Brian,

Mark has the most up to date mental model for the ProcessSession so he
might need to completely refute or modify what i say here.  But...the
intent as the API was designed was that one would not do this nor
should they be able to as you, in my opinion, correctly assumed.

The point of the callback is to enforce important conditions and state
of the process session.  Doing what you have there means that it could
become 'unclear' which input stream you're reading (to you as the
developer) if there are also operations being done which modify the
flow file.

The reason you're able to do that is that we're actually blocking the
close of the root input stream.  But we have two other streams which
wrapped that which we did close (LimitedInputStream and
ByteCountingInputStream) which are how we ensure you only read up to
the amount of bytes appropriate for a given flowfile and so that the
framework can track actual number of bytes read.  However, even though
those have been closed we're not doing anything to block them from
still being used (that I *think* is a bug).

I also notice that ProcessSession.read(...) javadocs indicate an
IllegalStateException should throw an IllegalStateException should be
thrown if this method is being called from within a callback of
another method in this session for the given flow file.  But I don't
see that this would occur.  I am guessing this constraint was relaxed
when the closeability/timing of close was adjusted.  We should clarify
this and fix the API description or enforce it.

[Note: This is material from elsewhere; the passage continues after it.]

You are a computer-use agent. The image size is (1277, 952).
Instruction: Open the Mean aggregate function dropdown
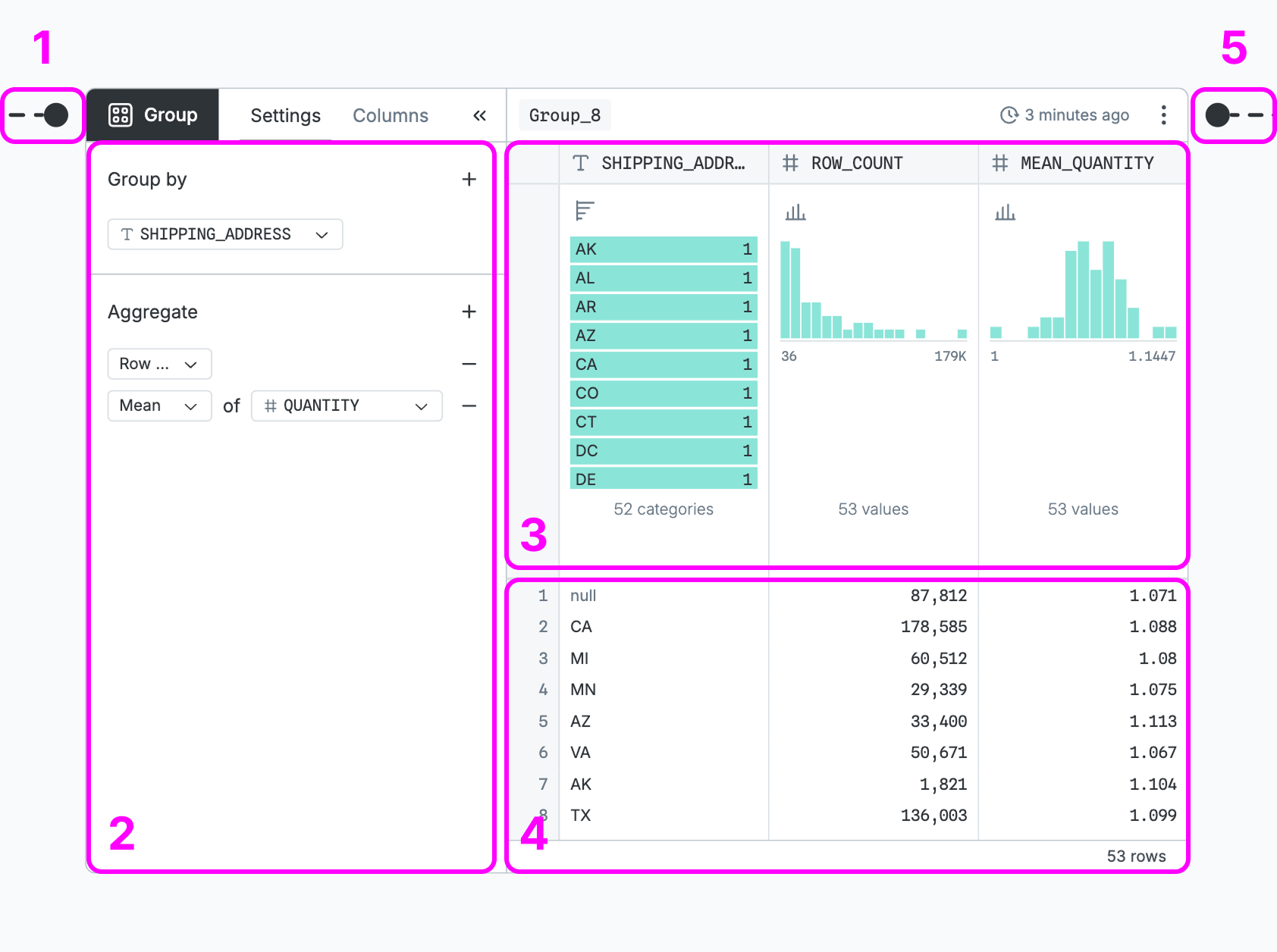click(x=159, y=406)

Mark can you elaborate, correct, advise?

Thanks
Joe


On Thu, Mar 5, 2015 at 9:58 PM, Bryan Bende <[email protected]> wrote:
> Is it generally a bad idea to read from a FlowFile InputStream outside of
> the session.read() /InputStreamCallback?
>
> For example, if you did something like the following:
>
>        final ObjectHolder<InputStream> inputStreamHolder = new
> ObjectHolder<>(null);
>
>         session.read(flowFile, new InputStreamCallback() {
>             @Override
>             public void process(InputStream in) throws IOException {
>                 inputStreamHolder.set(in);
>             }
>         });
>
>         // read from inputStreamHolder.get()
>
> I was expecting that this wouldn't work, but it appears that it does so I
> am wondering if there are any negative ramifications of doing this.